» EXERCISE REQUIREMENTS
Scan the entries below and return each line that contains "This".

» LISTED ENTRIES
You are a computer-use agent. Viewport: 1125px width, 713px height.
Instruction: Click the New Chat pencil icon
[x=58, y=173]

==

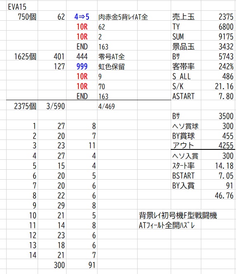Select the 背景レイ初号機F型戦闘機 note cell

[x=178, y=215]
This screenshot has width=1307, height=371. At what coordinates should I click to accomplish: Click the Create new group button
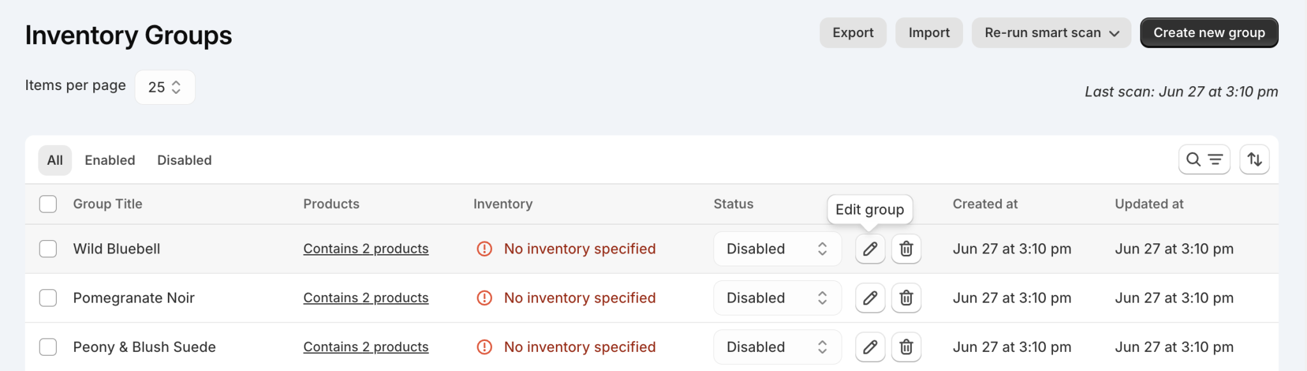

--

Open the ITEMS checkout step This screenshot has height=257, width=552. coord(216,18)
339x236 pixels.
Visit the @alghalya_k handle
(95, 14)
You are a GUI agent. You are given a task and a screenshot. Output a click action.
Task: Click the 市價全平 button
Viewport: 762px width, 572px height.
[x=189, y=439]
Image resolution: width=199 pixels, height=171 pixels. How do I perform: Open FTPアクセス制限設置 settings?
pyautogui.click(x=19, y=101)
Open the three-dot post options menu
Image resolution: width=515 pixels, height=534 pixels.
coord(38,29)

» EXPECTED ANSWER
This screenshot has width=1307, height=371. At what coordinates should I click to accomplish: Click the Create new group button
Open the ITEMS checkout step This screenshot has height=257, width=552. coord(216,18)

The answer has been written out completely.